Search code examples
data-warehouse

In data warehouse, can fact table contain two same records?


If a user ordered same product with two different order_id; The orders are created within a same date-hour granularity, for example

order#1 2019-05-05 17:23:21
order#2 2019-05-05 17:33:21

In the data warehouse, should we put them into two rows like this (Option 1):

| id  | user_key | product_key | date_key | time_key | price | quantity |
|-----|----------|-------------|----------|----------|-------|----------|
| 001 | 1111     | 22          | 123      | 456      | 10    | 1        |
| 002 | 1111     | 22          | 123      | 456      | 10    | 2        |

Or just put them in one row with the aggregated quantity (Option 2):

| id  | user_key | product_key | date_key | time_key | price | quantity |
|-----|----------|-------------|----------|----------|-------|----------|
| 001 | 1111     | 22          | 123      | 456      | 10    | 3        |

I know if I put the order_id as a degenerate dimension in the fact table, it should be Option 1. But in our case, we don't really want to keep the order_id.

Also I once read an article that says that when all dimensions are filtered out, there should be only one row of data in the fact table.
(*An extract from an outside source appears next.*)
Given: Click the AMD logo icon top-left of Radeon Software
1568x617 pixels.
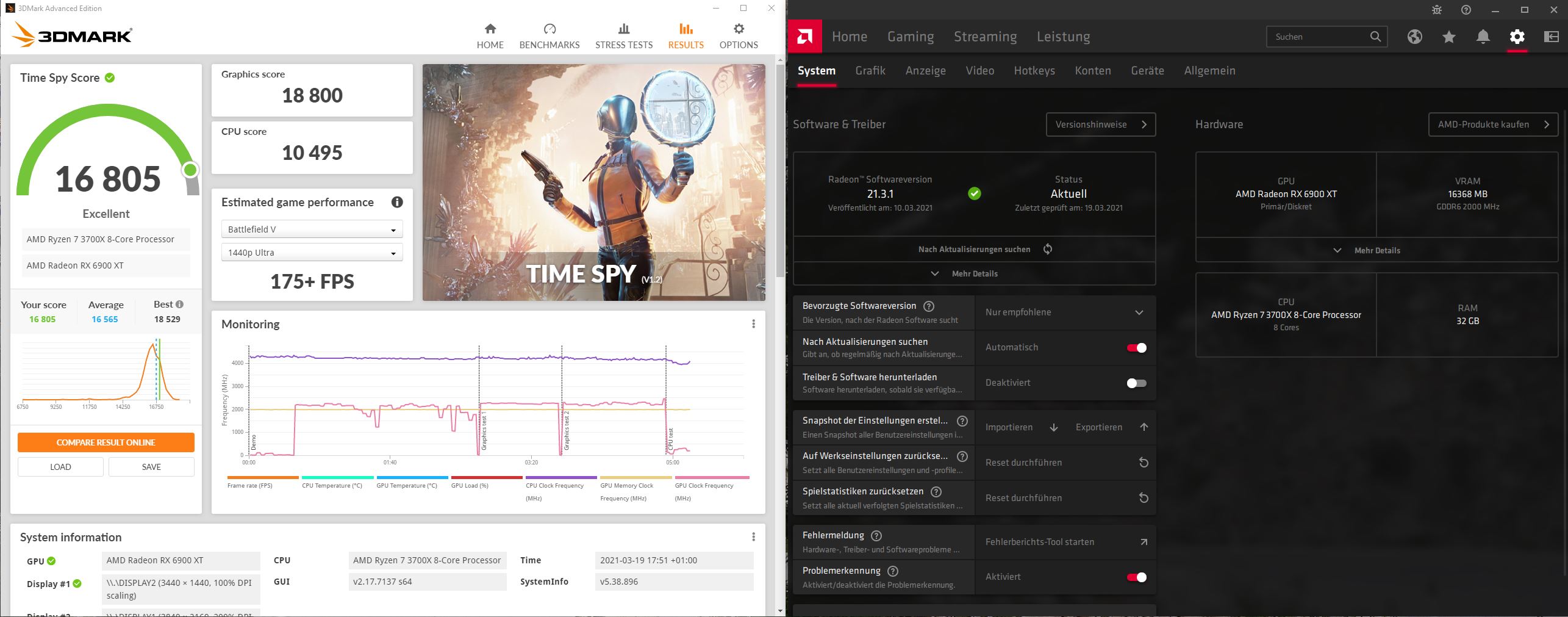Looking at the screenshot, I should point(804,36).
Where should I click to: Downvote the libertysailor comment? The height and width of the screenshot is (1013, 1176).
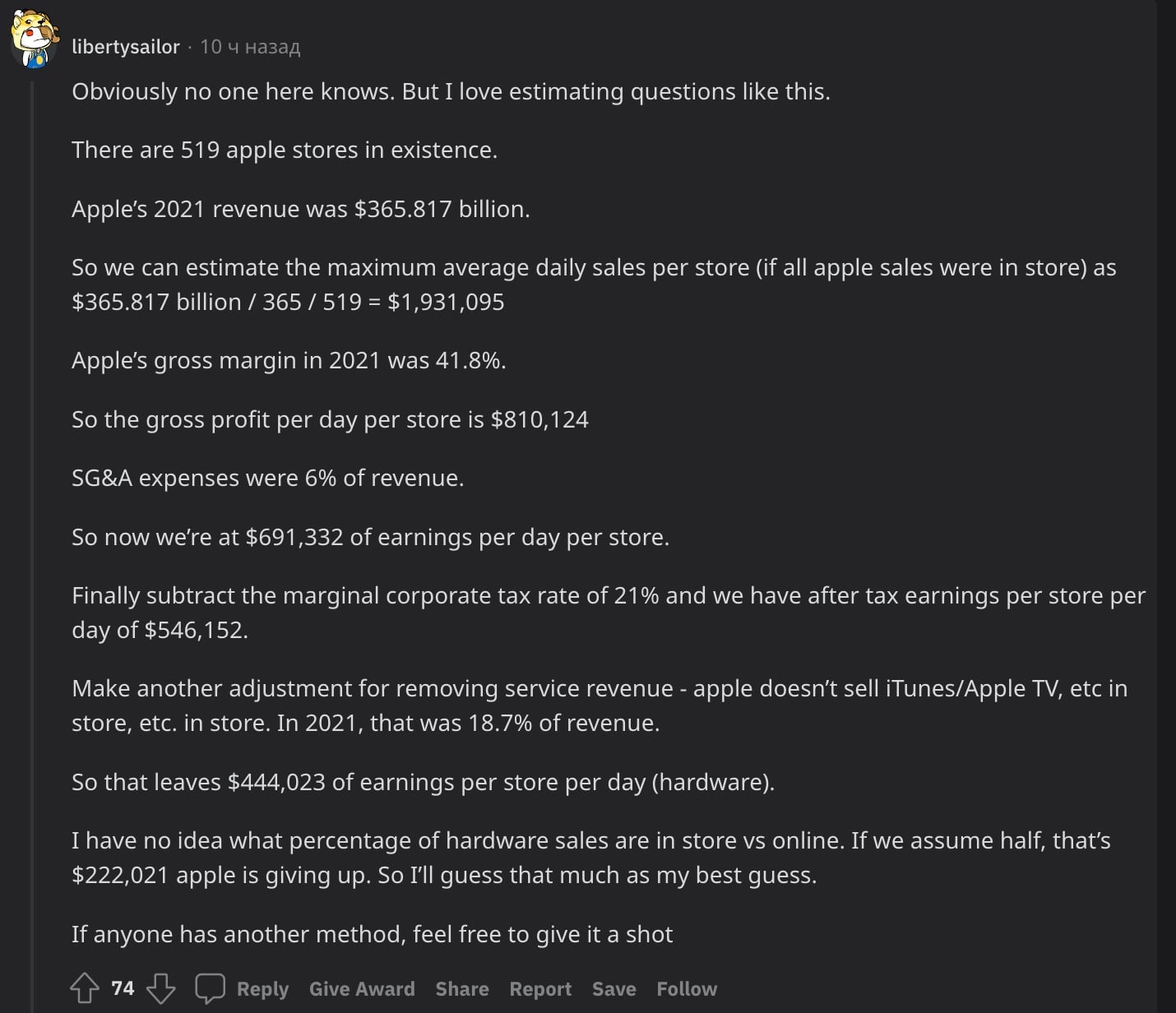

If this statement is correct, the Option 2 will be the choice.

Is there a principle where I can refer ?


Solution

  • Conceptually, fact tables in a data warehouse should be designed at the most detailed grain available. You can always aggregate data from the lower granularity to the higher one, while the opposite is not true - if you combine the records, some information is lost permanently. If you ever need it later (even though you might not see it now), you'll regret the decision.

    I would recommend the following approach: in a data warehouse, keep order number as degenerate dimension. Then, when you publish a star schema, you might build a pre-aggregated version of the table (skip order number, group identical records by date/hour). This way, you can have smaller/cleaner fact table in your dimensional model, and yet preserve more detailed data in the DW.